Work request 1: In the Mission Kipi film article below, who edited the film?
Work request 2: Write the next few sentences of the Mission Kipi film article below, starting right after its last sentence.

BEGIN Passage

- Theatrical release poster
- Misión Kipi
- Directed by: Sonaly Tuesta
- Written by: Sonaly Tuesta
- Produced by: Sonaly Tuesta; Javier Anaya; Martina Sottile;
- Cinematography: Wilmer Gutierrez
- Edited by: Mana García
- Music by: Vibe Music
- Production company: Ayni Producciones
- Distributed by: Tondero Distribución
- Release date: March 21, 2024;
- Running time: 81 minutes
- Country: Peru
- Language: Spanish

= Mission Kipi =

Mission Kipi (Spanish: Misión Kipi) is a 2024 Peruvian documentary film written, co-produced and directed by Sonally Tuesta in her directorial debut. It follows Walter Velásquez and his creation, Kipi, a girl robot whose job is to help the children of Colcabamba continue their studies amid the COVID-19 pandemic.

END Passage
BEGIN Material provided

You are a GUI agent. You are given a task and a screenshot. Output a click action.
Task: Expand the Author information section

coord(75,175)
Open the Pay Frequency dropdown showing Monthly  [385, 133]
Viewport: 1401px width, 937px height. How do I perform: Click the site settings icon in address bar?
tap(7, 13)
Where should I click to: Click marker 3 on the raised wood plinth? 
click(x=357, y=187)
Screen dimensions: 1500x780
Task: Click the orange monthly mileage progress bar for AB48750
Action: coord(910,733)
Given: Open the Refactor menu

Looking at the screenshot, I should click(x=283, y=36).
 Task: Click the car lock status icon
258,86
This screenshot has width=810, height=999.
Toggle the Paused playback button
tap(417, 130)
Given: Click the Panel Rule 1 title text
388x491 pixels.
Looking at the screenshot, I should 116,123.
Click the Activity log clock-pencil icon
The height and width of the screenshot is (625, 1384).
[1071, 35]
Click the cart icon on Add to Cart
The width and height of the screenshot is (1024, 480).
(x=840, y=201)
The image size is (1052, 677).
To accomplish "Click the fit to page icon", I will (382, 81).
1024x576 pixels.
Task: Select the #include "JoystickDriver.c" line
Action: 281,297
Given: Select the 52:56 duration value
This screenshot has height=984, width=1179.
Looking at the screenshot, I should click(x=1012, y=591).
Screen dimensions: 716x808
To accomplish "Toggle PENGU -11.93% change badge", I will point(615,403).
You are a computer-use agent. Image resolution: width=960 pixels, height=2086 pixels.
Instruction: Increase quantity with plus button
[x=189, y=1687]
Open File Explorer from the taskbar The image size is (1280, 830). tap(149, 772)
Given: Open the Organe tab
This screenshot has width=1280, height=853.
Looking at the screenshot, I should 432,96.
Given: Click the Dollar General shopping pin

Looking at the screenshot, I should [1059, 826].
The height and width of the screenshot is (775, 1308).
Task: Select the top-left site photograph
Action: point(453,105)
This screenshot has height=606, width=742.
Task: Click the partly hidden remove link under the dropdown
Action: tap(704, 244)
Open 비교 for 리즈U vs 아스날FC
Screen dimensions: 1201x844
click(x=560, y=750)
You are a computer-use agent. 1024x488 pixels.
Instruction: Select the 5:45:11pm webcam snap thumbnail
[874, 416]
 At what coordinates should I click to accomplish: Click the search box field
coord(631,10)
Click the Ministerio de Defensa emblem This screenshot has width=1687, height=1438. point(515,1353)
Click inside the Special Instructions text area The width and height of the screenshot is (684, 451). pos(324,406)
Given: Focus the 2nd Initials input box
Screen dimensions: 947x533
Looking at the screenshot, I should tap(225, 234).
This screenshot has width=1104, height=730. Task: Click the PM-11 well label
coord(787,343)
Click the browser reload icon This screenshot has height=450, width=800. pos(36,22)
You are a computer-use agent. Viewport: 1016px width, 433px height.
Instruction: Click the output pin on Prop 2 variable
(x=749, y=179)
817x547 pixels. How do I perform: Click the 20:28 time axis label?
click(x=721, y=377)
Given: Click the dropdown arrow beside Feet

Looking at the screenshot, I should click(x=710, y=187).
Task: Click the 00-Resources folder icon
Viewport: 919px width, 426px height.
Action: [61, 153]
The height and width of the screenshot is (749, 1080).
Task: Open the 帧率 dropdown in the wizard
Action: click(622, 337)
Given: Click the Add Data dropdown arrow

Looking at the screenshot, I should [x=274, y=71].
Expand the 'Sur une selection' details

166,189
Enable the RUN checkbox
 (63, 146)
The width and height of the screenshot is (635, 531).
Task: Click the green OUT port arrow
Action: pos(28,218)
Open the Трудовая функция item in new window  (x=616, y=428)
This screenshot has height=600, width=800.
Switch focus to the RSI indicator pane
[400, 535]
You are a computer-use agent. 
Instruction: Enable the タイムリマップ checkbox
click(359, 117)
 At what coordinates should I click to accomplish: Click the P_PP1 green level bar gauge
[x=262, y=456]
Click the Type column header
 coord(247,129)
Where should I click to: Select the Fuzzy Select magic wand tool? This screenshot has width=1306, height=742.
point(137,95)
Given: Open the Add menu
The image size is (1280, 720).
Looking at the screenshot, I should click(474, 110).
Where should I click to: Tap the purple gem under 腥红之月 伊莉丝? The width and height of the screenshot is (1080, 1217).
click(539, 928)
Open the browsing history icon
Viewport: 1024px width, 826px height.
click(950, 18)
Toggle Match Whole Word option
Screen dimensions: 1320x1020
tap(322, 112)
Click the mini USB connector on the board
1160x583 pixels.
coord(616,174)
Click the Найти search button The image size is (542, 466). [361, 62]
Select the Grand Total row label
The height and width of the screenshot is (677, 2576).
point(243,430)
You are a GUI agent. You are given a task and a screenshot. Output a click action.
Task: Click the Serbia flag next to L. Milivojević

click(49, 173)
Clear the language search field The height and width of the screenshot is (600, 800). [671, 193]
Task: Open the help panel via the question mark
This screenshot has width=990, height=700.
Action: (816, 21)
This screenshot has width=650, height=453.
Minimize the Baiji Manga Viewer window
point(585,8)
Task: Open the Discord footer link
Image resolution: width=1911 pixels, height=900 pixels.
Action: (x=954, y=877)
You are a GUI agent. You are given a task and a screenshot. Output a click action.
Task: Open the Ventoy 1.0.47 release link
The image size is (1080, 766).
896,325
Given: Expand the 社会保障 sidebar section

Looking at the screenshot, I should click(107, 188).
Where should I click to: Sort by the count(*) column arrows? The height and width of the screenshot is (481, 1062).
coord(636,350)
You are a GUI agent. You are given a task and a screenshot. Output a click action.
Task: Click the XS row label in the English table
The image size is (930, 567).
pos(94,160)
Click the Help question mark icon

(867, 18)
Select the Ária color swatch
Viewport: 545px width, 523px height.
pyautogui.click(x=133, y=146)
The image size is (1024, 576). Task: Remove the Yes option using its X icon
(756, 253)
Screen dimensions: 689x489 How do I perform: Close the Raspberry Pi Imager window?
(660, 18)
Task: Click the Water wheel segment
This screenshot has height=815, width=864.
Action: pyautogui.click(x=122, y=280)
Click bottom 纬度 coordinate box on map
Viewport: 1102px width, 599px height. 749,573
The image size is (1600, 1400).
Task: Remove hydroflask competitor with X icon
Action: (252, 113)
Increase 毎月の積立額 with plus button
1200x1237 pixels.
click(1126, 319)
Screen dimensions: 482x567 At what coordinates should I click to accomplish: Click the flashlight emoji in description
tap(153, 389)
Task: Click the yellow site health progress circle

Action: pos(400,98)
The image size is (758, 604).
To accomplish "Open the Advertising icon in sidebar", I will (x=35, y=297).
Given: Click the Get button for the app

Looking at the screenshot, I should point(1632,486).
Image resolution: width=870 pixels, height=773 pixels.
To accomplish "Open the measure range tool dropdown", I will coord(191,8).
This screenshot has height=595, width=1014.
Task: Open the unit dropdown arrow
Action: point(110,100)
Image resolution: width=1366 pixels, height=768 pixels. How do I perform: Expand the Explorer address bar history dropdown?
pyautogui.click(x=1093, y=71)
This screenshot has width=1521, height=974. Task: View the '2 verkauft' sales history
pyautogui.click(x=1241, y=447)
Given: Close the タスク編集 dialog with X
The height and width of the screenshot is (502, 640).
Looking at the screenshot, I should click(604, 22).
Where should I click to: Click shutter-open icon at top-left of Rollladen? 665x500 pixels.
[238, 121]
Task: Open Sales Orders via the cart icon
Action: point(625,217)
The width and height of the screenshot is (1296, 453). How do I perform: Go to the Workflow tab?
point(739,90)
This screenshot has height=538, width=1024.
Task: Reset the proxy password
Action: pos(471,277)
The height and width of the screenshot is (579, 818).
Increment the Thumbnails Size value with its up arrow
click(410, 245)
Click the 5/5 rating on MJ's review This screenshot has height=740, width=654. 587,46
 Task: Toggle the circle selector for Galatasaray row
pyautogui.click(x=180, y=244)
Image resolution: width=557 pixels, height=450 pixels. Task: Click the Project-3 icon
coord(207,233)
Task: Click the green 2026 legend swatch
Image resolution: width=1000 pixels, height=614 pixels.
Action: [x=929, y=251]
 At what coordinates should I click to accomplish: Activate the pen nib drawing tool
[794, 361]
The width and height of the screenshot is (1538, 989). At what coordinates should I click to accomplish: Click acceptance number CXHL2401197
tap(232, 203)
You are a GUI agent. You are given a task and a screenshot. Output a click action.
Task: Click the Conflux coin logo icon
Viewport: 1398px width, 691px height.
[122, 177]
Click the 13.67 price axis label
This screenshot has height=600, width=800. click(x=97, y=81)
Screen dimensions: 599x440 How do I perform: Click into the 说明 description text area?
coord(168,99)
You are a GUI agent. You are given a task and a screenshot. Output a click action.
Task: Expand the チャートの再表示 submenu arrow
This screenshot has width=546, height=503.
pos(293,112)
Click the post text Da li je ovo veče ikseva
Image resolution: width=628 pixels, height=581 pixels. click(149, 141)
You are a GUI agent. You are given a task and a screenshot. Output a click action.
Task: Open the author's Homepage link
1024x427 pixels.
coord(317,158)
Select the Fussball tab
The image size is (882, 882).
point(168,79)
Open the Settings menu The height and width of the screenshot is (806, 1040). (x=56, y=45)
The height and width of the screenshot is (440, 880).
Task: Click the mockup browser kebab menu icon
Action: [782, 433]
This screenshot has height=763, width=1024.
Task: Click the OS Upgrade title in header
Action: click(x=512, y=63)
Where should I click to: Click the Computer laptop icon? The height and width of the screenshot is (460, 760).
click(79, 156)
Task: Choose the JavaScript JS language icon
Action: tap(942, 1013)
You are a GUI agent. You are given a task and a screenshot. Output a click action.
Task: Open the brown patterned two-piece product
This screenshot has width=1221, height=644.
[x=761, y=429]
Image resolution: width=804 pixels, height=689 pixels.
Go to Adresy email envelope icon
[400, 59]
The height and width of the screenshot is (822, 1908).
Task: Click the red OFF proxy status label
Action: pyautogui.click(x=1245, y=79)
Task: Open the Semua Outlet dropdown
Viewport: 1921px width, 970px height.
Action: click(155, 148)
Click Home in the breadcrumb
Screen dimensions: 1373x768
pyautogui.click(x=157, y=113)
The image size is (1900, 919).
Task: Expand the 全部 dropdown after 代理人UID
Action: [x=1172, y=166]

END Material provided

Task result 1: Mana García

Task result 2:
== Synopsis ==
During the pandemic, rural teacher Walter Velásquez, dedicated to science and technology for years, creates a robot from computer scrap and baptizes it with the name Kipi. Most of Walter's students left school due to COVID-19 pandemic and returned to their communities. Without connectivity or access due to dispersed population centers, Kipi becomes the teacher's assistant and accompanies the educational pilgrimage of its creator, bringing learning to homes and communities.

== Release ==
It premiered on March 21, 2024, in Peruvian theaters.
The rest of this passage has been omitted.